Mi casa ha estado durante muchos años llena de periódicos. El desorden doméstico, esa realidad que nos persigue a los disciplinados súbditos del azar y la improvisación, se alimentaba de revistas, libros, cartas sin abrir, papeles con números de teléfonos, ropa en las sillas, ordenadores viejos, bolígrafos sin tinta, alguna caja de cartón, alguna botella vacía y muchos, muchos periódicos. Hablo en pasado, porque este tumulto de papel pertenece a un tiempo ido en el que la libertad de prensa y la variedad de cabeceras representó un florecimiento de la democracia en España. Era aleccionador conocer distintas opiniones, la flexible interpretación de los hechos, el juego de las perspectivas y los intereses. Ahora sólo entran dos periódicos en mi casa, los demás los repaso en las cafeterías o en las salas de espera, porque me cuesta trabajo convivir con la mentira. Nadie es ya tan inocente como para creer en la verdad objetiva. Todo el mundo sabe que informar es interpretar de acuerdo con unos intereses. Pero una cosa es interpretar y otra mentir, falsificar, calumniar, engañar a sabiendas, y una parte muy amplia de la prensa española se ha instalado en la mentira. Parece que el fin justifica los medios (de comunicación). Se trata de una gravísima operación para degradar la democracia española, que hace imposibles la convivencia pública y la tranquilidad doméstica. Hay emisoras de radio que sólo escucho con mala suerte cuando entro en el taxi equivocado, del que procuro bajarme lo antes posible. Hay periódicos superiores a mis fuerzas, a los que sólo me atrevo a acercarme con el apoyo de la barra de un bar. El desorden de mi casa es cada vez menos bullicioso, más gobernable. Ya no vivo envuelto en papel de periódicos, y bien que le duele a mi alma de curioso impertinente.

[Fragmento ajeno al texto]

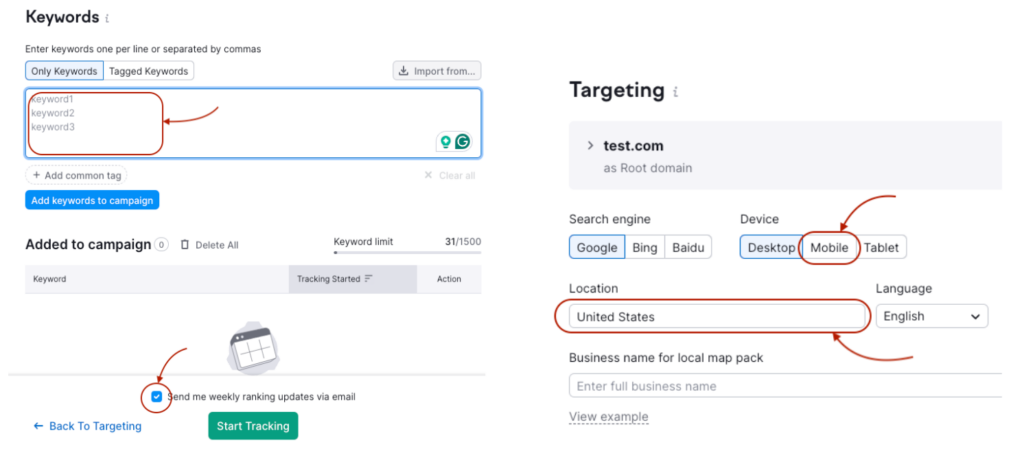The width and height of the screenshot is (1024, 460).
Task: Select Bing as search engine
Action: click(x=645, y=247)
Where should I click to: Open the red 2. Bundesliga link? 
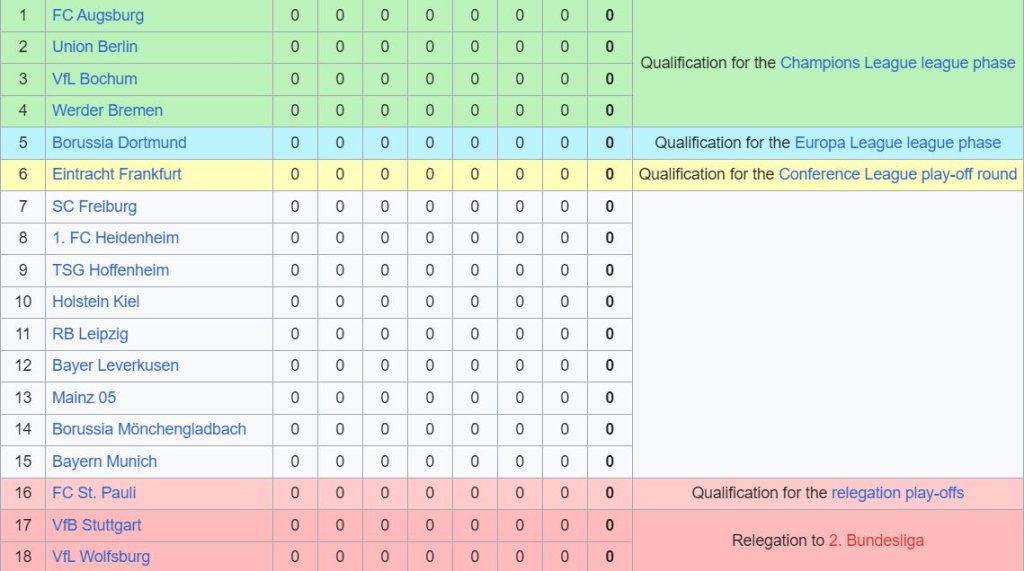tap(876, 541)
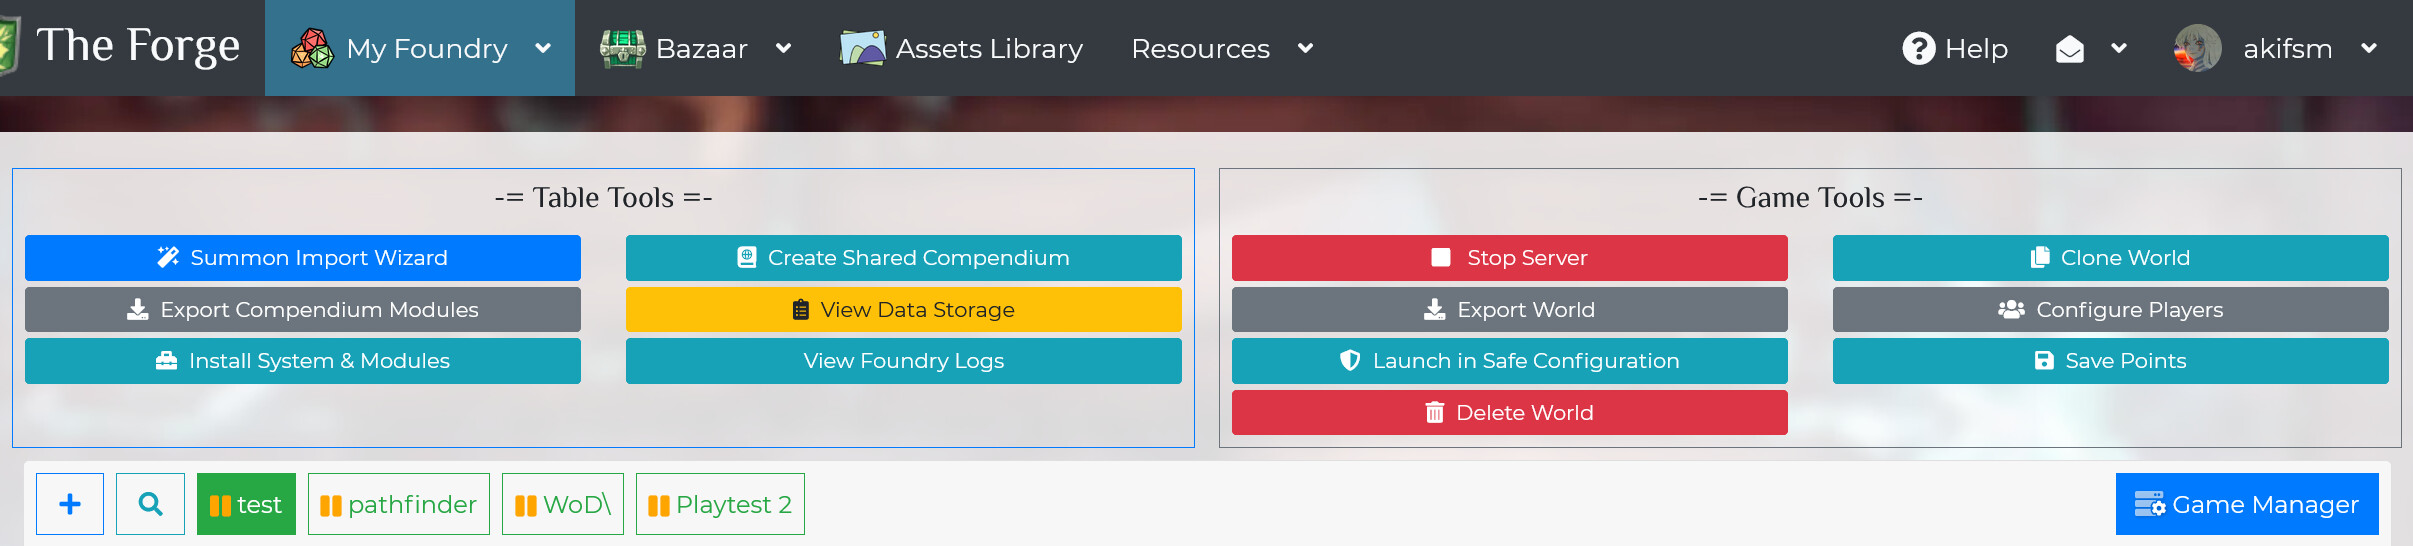Open the Game Manager
Screen dimensions: 2413x546
2246,504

La desaparición de la realidad bajo el velo de los intereses políticos tendenciosos es uno de los peligros más temibles de la degradación democrática. La institucionalización de la mentira supone la apuesta por un país invertebrado en el que los ciudadanos se acostumbren a distinguir entre las declaraciones oficiales y la existencia real. Se promueve así el descrédito de la política y una premeditada confusión que persigue la pérdida generalizada de autoridad moral a la hora de informar o de opinar. La conclusión es que todo el mundo miente, algo que interesa mucho a los que necesitan esconder sus desmanes, porque presentan al informador como un mentiroso del bando contrario. Se cumple entonces la otra consecuencia gravísima de la degradación democrática: el deterioro profesional. Los ciudadanos no pueden cumplir su trabajo con eficacia y responsabilidad moral. Se ven sometidos a la perpetuación de la mentira. El profesor obligado a enseñar una historia legendaria y falsificada o el médico que no aplica sus conocimientos a causa de los prejuicios ideológicos recuerdan al periodista que hunde su voz y sus manos en la mentira. Pero la realidad nos obliga hasta cierto punto, y todos somos responsables de nuestros actos. La democracia exige que los periodistas reivindiquen la dignidad de su trabajo. A los muebles más pacientes de mi casa les va bien el desorden, el tumulto de los periódicos, ¡pero dentro de un orden!